И, словно бы в подтверждение добрых чувств, дружески щупает кость на плече, а потом с размаху опускает на него пятерню, не сводя взгляда с лица вспотевшего юноши. И вот тут Цоцко предпринимает такое, от чего у Даурбека громко урчит в животе: опустившись на колено, юноша укладывает на точильный камень ладонь, расправляет ее, точно платок, играет мгновение пальцами, потом замирает и рассекает кожу излеченным лезвием. Потом поднимает ладонь к лицу, рассматривает хлынувшую кровь и спокойно так говорит:
— Вот видишь. Все как будто в порядке. Теперь будет служить тебе верой и правдой до смерти.
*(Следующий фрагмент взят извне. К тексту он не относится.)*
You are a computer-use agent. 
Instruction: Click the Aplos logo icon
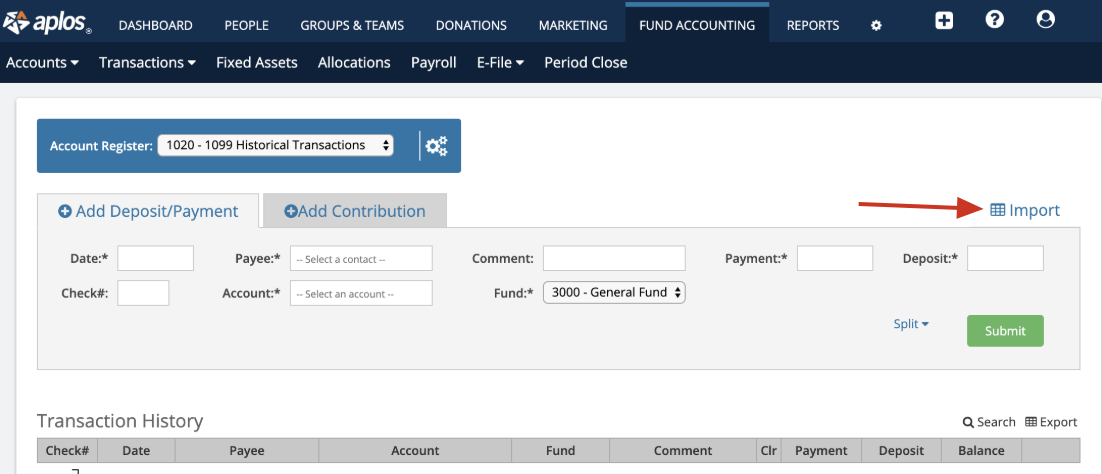pos(17,22)
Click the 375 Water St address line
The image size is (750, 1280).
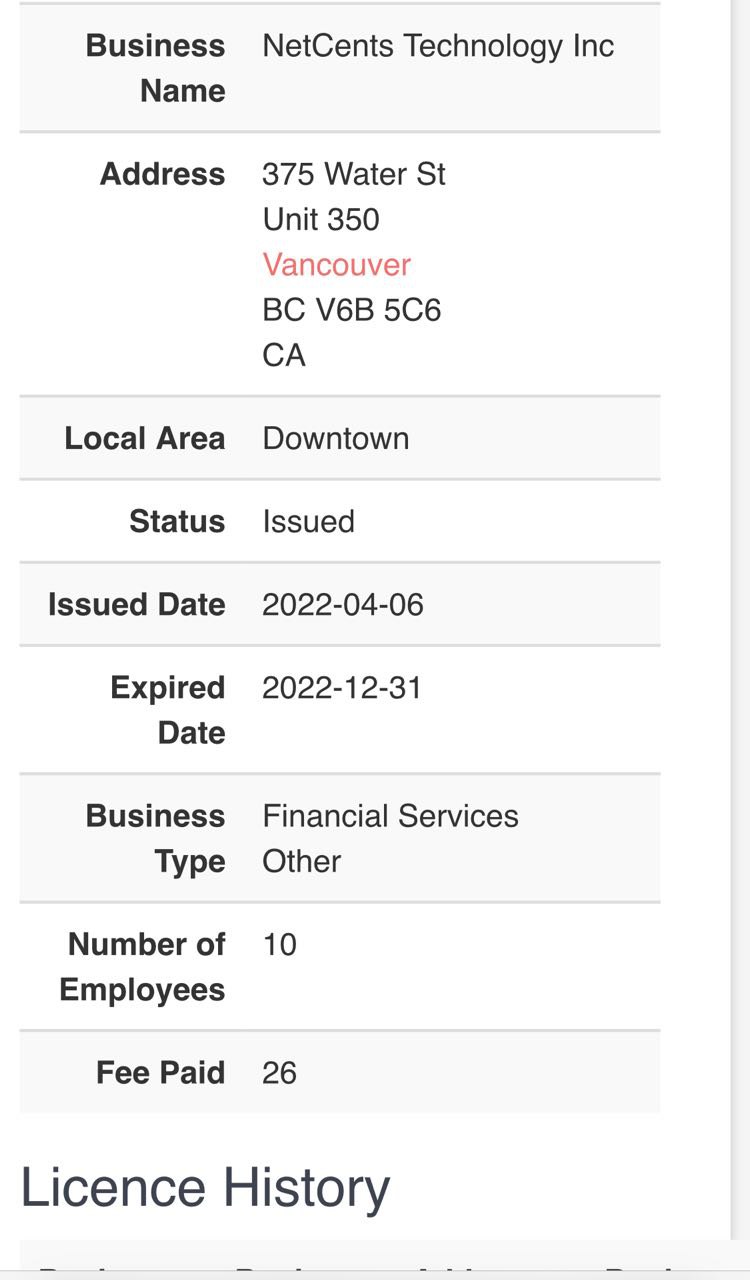[x=353, y=174]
Хотя никому загодя и не ведом отмеренный век.
Даурбек понимает, что он имеет в виду не кинжал. Судя по глазам, угрозу нельзя назвать совсем уж пустой. Наверное, оттого гостю не просто вот так сейчас взять — и повернуться к ней тылом.
— Спасибо. Славная вышла работа. Только ни к чему было кровью себя заливать, когда хватало довериться взгляду… Добрую работу и так ведь видать. Особенно когда точно знаешь, что умельцу терпения не занимать. Да и потом — так и крови не напасешься. Сколько я тебе должен?
— Оставь. Настанет время — сочтемся…
Конечно, гость понял. Они прощаются. А когда Даурбек идет за порог, Цоцко произносит вдогонку:
— Хорошо бы ты так же ушел и из сна… А то давеча прямо измучил меня своей дочкой. Опять за свое. Женись да женись. Я почти уж поддался, но, слава богам, изловчился все же да выкрутился. Ты бы ей поскорей жениха подыскал, может, это спасет… Вот и люди уже говорят…
— Люди? Какие люди? Что ты мелешь? Чего они там говорят? Цоцко отмахивается:
— Ой, Даурбек, не поверишь. Сознаваться мне в этом больнее, чем руку кинжалом калечить. Только дальше негоже скрывать: у нас с тобой за спиною, почитай, не одну уж неделю шепоток смешками прохаживается. Я, конечно, тебя понимаю. Ты, видать, давно про то знаешь, если сам ко мне в дом вдруг идешь, словно хочешь с глазу на глаз столковаться, да все не решаешься. Сперва вроде решишься, настроишься, и не жалко тебе свой кинжал покалечить кусачками. А потом как придешь — застыдишься, печалью измаешься. Я, признаться, тебя не виню. Нелегко это, когда все вокруг вон в охотку судачат, будто богач Даурбек дочь задумал свою навязать Цоцко в жены, да покамест не очень оно у него получается. Обидно и слышать… Вот и брат мой уже говорит: плохо это, что ты стал к чужому позору причастен. Надо б по-христиански соседу помочь. Только как тут поможешь? Девчонку-то жаль, право слово. Кто ж теперь на нее и позарится, коли она по ночам в чужих снах умоляет ее пощадить?.. Люди глупые, сам знаешь. А глупцу только глупость подай, — он ее разнесет, как заразу, не успеешь опомниться, все кругом уже ею отравлены. Даже самые умные и неверы упрямые сомневаться потом начинают. Вот где беда!.. А тут, сам посуди, еще и тебя угораздило отчего-то в меня пострелять!.. Представляешь, что будет, если им о том станет известно?.. Вовек не отмоешься. Прямо не знаю, как быть. Одно к одному, как нарочно…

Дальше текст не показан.